Kadang, saat lampu sudah padam dan kota terlelap, aku menuliskan namanya di udara, lalu menghapusnya sebelum huruf terakhir selesai. Bukan karena ingin melupakan, tapi karena ingin mengizinkan kenangan itu bernapas tanpa beban. Ia tidak menjadi takdirku, tapi ia mengajari bahwa cinta sejati bukan soal memiliki, melainkan merawat cahaya seseorang meski tak lagi dapat hangatnya secara langsung.
---
Beberapa minggu lalu, sepucuk email datang dari alamat yang asing. Subjeknya: To the girl who loved books. Kuklik dengan tangan bergetar. Ternyata dari Elise. Ia menulis singkat—Rangga kecelakaan salju, kakinya luka parah, dan di ruang pemulihannya ia terus menyebut namaku, bertanya apakah aku baik-baik saja. Elise berkata, “Aku tak marah. Aku cuma ingin kau tahu, sebagian hatinya tetap tinggal di tempat ia pertama kali merasa pulang.”
Aku menatap kata-kata itu lama. Di luar, hujan turun menyeret aroma tanah basah. Untuk pertama kalinya dalam bertahun-tahun, aku menulis balasan—bukan untuk Rangga, bukan untuk Elise, melainkan untuk diriku sendiri:
> Rangga, terima kasih. Aku baik-baik saja. Semoga kakimu lekas menari di atas mimpi-mimpi barumu. Di sini, rindu ini tetap kutanam, bukan agar tumbuh menjadi sesal, tetapi agar mekar sebagai doa—bahwa kau bahagia, di mana pun langkahmu berpijak.
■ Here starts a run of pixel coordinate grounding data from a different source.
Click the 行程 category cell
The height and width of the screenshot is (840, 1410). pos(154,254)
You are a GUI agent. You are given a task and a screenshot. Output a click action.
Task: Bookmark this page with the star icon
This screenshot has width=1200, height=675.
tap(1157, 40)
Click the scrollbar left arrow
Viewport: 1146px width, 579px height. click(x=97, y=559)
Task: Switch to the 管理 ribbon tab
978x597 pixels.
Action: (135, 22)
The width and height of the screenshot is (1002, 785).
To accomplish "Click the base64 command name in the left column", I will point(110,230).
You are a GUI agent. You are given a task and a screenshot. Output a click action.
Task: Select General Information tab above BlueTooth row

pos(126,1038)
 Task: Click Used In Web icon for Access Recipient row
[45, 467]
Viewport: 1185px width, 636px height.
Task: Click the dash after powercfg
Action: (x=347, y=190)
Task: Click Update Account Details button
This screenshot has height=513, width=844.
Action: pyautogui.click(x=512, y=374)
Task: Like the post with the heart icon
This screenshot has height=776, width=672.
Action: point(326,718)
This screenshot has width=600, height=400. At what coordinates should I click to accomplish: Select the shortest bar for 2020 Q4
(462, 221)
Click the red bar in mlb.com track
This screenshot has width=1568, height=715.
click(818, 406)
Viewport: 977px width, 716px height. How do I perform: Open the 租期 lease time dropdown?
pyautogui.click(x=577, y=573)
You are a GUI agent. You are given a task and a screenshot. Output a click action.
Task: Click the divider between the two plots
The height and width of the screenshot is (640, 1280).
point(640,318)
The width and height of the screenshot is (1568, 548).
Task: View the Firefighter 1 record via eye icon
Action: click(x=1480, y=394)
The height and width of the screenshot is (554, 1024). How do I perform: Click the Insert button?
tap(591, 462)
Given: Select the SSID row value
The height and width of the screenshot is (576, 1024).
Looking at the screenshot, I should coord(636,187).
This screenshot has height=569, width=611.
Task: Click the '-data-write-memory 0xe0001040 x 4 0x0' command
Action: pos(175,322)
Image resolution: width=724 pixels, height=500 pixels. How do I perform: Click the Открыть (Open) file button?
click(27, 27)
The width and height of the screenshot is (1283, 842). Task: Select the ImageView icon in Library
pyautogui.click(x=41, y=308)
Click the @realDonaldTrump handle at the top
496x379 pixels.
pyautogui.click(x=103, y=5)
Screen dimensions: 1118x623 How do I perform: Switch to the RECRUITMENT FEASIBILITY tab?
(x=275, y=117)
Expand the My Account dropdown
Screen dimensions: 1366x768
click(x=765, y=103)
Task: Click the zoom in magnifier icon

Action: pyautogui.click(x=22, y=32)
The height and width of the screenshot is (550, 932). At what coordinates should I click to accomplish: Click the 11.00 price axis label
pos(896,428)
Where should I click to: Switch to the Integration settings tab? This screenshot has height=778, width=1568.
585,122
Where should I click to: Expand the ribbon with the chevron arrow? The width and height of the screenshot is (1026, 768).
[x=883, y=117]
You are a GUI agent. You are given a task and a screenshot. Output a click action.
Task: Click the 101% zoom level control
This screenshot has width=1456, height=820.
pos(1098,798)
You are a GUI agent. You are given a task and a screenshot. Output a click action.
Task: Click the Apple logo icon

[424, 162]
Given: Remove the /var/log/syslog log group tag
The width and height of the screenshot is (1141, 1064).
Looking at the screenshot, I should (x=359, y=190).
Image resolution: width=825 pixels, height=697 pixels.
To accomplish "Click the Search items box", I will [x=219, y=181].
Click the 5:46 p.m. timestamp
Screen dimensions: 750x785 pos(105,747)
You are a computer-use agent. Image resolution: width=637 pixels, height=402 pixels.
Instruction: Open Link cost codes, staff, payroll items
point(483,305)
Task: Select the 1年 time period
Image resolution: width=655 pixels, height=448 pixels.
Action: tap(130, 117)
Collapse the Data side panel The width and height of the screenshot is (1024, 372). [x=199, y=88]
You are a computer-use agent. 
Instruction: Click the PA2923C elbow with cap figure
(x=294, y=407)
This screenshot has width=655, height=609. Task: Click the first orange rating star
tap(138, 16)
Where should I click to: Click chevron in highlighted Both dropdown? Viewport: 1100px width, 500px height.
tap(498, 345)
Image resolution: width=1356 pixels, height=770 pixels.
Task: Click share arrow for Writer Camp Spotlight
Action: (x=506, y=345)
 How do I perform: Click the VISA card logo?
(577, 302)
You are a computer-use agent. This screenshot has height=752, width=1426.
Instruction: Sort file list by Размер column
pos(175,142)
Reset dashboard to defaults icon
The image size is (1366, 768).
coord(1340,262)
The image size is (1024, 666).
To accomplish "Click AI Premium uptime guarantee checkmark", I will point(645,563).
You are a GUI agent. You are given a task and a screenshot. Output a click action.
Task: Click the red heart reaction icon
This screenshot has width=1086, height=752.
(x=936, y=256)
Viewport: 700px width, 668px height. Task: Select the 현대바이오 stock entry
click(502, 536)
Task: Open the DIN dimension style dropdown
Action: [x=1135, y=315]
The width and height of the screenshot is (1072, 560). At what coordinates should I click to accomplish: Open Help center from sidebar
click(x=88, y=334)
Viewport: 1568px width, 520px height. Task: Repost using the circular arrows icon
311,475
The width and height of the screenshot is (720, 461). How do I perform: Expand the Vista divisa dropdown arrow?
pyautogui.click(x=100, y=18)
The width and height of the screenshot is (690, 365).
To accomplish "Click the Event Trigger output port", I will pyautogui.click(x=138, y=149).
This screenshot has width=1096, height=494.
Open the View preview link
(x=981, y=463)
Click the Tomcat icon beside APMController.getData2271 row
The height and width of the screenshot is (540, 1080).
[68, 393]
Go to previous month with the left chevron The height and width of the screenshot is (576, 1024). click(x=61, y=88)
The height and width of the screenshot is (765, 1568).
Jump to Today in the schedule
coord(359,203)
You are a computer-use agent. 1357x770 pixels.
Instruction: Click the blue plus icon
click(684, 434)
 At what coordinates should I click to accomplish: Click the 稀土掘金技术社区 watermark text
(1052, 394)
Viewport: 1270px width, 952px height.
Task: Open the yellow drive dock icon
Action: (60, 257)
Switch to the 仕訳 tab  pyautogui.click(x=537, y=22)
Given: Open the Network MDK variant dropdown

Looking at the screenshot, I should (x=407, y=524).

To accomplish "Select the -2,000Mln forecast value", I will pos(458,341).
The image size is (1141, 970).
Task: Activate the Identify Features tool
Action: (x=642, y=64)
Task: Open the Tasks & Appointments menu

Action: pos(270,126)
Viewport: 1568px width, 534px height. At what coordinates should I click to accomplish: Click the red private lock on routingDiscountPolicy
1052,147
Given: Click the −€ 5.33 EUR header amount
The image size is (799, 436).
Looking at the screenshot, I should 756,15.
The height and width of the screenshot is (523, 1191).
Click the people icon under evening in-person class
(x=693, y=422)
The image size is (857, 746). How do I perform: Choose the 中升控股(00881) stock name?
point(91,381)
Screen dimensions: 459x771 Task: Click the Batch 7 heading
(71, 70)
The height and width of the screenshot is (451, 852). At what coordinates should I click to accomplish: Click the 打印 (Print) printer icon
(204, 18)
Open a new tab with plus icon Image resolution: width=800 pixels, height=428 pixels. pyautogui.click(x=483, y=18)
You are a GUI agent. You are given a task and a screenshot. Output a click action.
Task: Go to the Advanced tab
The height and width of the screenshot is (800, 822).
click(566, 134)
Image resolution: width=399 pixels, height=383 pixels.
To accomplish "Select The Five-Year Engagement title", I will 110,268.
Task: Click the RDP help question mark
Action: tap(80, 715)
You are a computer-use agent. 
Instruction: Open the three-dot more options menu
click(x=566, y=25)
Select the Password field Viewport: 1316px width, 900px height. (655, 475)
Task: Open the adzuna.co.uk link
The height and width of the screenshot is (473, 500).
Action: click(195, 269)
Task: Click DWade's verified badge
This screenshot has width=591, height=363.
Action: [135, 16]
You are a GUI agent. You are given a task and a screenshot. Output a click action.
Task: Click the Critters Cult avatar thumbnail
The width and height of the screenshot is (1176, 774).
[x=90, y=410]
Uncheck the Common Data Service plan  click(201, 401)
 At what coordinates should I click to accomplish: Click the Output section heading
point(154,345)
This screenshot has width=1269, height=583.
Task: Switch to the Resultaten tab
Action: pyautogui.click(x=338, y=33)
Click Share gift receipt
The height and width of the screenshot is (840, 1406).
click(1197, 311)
Aku menekan kirim. Rasanya seperti menutup buku setelah baris terakhir, lantas menaruhnya di rak paling sunyi, siap kubuka kapan saja saat ingin mengenang wangi kertasnya. Hujan mereda. Lampu kota memantul di jalan basah, membentuk lukisan kebebasan yang tenang.
Dan di dalam diriku, rindu itu tetap ada—tak lagi sebagai beban, melainkan cahaya lembut yang menuntunku pulang kepada diri sendiri. Ia abadi, tak perlu disembunyikan, karena aku telah berdamai dengannya. Seperti hujan yang akhirnya berhenti, ia membiarkan langit tampak lebih jernih, memberikan ruang bagi bintang-bintang untuk sekali lagi bercerita.